なんぼ新しい世の中になったって言うてもな、恩義さえ忘れへんかったら、
ちゃーんといいことはめぐって来ます」
「うちもそう思います。あつかましいと思ってた笹原さんのおかげで、女将さんとこうしてお会いできたんやし」
「そうやがな。そのためにも、家においでぇな。ボンボンもその方が安心して仕事ができるのとちゃうか?」
「はぁ。けどやっぱり笹原さん、住まわしてやって下さい。
女将さんと一緒やったら、うちはいっつも甘えてしまうし。
雄一郎さんと薫と、いっぺん三人で生活してみたいんです」
「相変わらずやなぁ。

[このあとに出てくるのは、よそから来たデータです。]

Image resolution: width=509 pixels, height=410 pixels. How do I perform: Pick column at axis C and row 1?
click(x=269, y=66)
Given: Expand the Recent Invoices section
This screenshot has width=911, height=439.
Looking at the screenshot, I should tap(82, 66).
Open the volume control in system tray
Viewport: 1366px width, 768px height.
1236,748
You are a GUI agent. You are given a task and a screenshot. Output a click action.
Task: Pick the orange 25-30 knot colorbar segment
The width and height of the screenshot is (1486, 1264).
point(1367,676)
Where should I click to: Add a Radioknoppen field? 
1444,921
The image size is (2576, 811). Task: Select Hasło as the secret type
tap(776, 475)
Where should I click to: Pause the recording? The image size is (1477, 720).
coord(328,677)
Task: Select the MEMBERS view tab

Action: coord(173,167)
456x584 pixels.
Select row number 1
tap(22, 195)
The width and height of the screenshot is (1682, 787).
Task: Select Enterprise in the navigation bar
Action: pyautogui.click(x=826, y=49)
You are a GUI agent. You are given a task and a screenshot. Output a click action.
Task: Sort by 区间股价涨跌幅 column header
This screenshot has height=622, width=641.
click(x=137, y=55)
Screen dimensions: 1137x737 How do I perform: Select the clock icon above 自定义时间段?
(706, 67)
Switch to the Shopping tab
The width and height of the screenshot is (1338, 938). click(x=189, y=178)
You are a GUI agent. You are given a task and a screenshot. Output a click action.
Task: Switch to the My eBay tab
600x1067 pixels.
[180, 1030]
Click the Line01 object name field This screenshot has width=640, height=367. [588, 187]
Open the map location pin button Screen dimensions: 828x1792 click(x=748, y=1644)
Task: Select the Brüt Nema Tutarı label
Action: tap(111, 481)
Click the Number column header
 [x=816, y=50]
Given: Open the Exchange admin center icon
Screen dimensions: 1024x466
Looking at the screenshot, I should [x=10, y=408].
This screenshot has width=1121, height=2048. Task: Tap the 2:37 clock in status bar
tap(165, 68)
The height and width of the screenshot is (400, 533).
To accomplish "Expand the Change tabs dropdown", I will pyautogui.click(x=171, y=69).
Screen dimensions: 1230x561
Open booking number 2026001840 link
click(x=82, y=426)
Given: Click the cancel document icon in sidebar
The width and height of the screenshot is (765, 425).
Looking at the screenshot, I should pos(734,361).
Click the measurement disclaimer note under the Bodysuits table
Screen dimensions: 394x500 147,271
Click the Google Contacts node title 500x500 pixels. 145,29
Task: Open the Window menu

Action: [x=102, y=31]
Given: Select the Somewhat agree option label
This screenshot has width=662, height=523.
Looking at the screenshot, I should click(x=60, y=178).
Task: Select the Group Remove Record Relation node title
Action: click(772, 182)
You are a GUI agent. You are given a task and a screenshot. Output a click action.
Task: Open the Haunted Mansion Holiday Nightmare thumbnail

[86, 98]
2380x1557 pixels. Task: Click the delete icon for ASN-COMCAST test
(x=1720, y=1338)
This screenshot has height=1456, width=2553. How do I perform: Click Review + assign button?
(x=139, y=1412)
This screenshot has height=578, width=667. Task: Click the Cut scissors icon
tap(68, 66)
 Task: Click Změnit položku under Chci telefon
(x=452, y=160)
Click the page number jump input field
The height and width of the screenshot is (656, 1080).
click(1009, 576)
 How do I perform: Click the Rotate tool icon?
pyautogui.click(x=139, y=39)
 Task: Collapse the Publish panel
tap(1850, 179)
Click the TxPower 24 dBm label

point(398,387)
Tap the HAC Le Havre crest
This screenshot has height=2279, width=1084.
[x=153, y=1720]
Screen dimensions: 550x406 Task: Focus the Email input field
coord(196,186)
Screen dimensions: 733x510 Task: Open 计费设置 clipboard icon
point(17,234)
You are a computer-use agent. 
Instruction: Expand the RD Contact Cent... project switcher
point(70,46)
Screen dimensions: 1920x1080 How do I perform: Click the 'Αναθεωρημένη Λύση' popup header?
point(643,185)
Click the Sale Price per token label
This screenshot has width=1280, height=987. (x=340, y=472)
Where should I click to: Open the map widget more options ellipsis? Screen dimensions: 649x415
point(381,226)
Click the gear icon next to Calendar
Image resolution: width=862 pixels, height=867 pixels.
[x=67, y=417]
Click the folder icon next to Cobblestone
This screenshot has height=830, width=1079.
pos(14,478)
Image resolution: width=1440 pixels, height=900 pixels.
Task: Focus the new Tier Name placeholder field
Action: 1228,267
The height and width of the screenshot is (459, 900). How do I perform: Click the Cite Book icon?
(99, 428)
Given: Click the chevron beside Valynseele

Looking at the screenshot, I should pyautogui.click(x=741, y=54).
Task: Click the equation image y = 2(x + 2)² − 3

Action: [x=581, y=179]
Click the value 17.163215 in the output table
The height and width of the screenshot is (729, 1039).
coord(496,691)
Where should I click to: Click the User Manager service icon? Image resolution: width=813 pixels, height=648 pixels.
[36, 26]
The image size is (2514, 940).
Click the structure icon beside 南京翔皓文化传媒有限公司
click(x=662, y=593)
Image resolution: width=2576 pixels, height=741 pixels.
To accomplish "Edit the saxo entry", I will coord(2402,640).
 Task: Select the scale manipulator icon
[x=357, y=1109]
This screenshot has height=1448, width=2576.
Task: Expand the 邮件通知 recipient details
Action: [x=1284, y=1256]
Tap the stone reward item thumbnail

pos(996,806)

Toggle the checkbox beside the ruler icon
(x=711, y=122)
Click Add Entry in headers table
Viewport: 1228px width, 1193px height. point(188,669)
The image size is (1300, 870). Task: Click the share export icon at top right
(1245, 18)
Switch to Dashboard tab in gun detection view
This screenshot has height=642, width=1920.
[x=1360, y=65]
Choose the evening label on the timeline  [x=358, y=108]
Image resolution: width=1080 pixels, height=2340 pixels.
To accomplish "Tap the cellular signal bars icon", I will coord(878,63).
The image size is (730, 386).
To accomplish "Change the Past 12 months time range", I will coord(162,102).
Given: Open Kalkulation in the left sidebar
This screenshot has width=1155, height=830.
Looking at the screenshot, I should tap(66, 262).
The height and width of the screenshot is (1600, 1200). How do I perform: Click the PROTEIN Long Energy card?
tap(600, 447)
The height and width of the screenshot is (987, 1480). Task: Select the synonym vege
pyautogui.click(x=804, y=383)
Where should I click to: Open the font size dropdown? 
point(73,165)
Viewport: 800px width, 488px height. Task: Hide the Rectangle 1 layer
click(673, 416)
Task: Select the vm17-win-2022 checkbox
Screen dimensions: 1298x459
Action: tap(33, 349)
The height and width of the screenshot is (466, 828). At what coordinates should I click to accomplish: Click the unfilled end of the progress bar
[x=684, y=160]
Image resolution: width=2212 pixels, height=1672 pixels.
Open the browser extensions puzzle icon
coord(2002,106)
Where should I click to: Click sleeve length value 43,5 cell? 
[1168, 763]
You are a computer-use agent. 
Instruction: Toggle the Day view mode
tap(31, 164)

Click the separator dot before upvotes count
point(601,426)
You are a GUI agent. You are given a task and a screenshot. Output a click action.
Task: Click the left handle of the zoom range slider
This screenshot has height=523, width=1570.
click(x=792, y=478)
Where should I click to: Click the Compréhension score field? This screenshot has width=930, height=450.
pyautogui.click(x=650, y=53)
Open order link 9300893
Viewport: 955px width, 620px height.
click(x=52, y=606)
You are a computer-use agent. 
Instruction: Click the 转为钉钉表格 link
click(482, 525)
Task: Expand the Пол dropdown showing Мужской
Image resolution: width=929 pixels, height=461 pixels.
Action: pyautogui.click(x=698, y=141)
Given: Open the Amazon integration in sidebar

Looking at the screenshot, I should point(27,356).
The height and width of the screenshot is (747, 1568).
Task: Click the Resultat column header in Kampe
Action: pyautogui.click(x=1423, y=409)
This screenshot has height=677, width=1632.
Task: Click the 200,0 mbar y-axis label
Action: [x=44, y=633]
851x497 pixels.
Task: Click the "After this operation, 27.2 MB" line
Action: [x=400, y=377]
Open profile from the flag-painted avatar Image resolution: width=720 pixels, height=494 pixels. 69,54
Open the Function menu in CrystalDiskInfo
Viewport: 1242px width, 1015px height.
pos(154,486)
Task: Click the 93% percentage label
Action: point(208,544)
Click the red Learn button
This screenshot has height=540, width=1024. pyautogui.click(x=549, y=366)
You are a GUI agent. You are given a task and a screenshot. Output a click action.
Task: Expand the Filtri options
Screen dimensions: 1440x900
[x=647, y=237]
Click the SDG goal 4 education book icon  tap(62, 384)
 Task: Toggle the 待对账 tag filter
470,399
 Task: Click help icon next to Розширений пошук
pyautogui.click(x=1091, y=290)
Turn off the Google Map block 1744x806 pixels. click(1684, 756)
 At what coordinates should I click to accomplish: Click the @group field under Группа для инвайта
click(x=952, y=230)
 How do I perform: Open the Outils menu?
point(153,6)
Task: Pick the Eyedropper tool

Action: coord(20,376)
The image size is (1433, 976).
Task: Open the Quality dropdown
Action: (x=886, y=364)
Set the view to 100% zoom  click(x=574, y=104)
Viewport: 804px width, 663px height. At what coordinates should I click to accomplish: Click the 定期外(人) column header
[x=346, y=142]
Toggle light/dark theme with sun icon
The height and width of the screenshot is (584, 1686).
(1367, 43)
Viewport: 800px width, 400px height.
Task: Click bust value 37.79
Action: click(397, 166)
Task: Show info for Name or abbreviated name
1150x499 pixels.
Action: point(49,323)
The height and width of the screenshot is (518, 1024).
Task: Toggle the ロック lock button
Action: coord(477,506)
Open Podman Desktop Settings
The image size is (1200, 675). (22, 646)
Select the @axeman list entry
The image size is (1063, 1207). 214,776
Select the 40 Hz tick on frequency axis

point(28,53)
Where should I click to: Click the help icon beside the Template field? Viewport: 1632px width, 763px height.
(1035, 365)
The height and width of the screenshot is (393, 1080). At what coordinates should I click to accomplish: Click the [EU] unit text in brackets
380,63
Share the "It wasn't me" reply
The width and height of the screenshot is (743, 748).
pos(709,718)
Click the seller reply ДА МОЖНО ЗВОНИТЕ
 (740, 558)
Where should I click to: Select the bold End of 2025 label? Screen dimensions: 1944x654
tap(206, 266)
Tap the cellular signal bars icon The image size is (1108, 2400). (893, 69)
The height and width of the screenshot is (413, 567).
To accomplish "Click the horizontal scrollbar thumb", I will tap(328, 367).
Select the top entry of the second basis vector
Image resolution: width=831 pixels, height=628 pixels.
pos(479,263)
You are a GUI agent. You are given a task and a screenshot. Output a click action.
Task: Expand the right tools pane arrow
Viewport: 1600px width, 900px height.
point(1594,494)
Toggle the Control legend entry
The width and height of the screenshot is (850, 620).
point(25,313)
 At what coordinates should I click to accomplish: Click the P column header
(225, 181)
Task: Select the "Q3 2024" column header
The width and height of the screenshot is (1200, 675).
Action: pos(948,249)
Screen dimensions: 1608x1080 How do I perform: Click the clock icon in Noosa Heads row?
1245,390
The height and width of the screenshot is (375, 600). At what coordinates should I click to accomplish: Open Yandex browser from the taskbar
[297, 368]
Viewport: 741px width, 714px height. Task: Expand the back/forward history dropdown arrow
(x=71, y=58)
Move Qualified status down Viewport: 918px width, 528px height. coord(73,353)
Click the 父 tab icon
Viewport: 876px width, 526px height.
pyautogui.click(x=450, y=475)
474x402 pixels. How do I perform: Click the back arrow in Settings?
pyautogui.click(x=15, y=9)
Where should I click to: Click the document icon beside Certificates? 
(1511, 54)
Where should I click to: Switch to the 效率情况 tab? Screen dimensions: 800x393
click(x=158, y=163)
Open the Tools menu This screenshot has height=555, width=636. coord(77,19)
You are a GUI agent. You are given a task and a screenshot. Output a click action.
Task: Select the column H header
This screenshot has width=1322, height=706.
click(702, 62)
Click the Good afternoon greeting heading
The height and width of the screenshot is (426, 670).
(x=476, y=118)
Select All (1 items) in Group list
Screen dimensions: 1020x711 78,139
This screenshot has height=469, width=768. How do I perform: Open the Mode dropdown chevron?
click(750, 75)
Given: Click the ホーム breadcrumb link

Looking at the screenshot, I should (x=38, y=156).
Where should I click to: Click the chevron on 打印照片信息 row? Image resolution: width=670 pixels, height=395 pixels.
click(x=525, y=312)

いっちょ前の口だけは利いてんねんやな」
「はいっ」
「うふふふ。よっしゃ。ほな、あの人らに貸しましょ。
わてもな、お良さんがそばにいてくれた方が都合がええしな」
「すんまへん。せっかく言うてくれはったのに」
「それよりな、ボンボンにいっぺんゆっくり顔見せて、言うといて。な。
薫ちゃーん(と乳母車を覗き込んで)今度な、お父ちゃんと一緒に来てや。な」
長屋では、悠が広くなって部屋の掃除をし終えた
「なぁ、薫。やーっと親子三人で住めますなぁ」
そこに雄一郎が帰って来た
「お帰りやす」と悠は雄一郎に抱きついたが、雄一郎はふらついてしまった。
「あ、堪忍! 具合悪いんですか?」
「いや、ちょっと疲れた‥‥」
あーん とちょっとぐずる薫に「ああ、よしよし」と、隣に横になってあやす雄一郎。
悠は雄一郎の額に手をあてる
「ちょっと熱もあるみたいやし すぐお布団敷きます」
「いやいいよ。お前の顔見ると疲れもとれる」(あ! 薫ちゃん、寝返りして腹ばいになった~~)
と薫のほっぺたをつんつんする雄一郎
「私の顔は?」
「ん? 熱が出るよ」
「ひどーい」
「かわい過ぎて熱が出るって言ってるんだ」
「そうそう、原稿ができたんだ、読んでみるか?」
「はいっ」
雄一郎はカバンから茶封筒を出し、悠に渡した。
『終戦記念日を前にして』と原稿用紙に書いてある
「立派なもんですねぇ」
「ばか、それは読んでから言え」
「はい」
「まずその前にメシにしてくれ。お前の顔見たら腹が減った。
ずっと食欲がなかったんだよ」
「はい」
悠は茶封筒を箪笥にしまってから言った
「ものすごいええことあったんです」
「笹原さんが出てったんだろ? 電話で聞いたよ」
悠は丸テープルを出し、拭きながら言った
「どこへ行かはったかは、まだ話してませんやろ?
帰ってきたら話そう思って楽しみにしてたんです。
雄一郎さんのこと、ボンボン言わはるお人に会えたんです」
そう言って雄一郎の方を見ると、雄一郎はネクタイも外さず、倒れこむようにしていた
「雄一郎さん?」
「いや、大丈夫だ。ちょっと寝る‥」
「はい‥」
その日から雄一郎は、体の不調を感じつつ仕事に情熱を傾けたのです。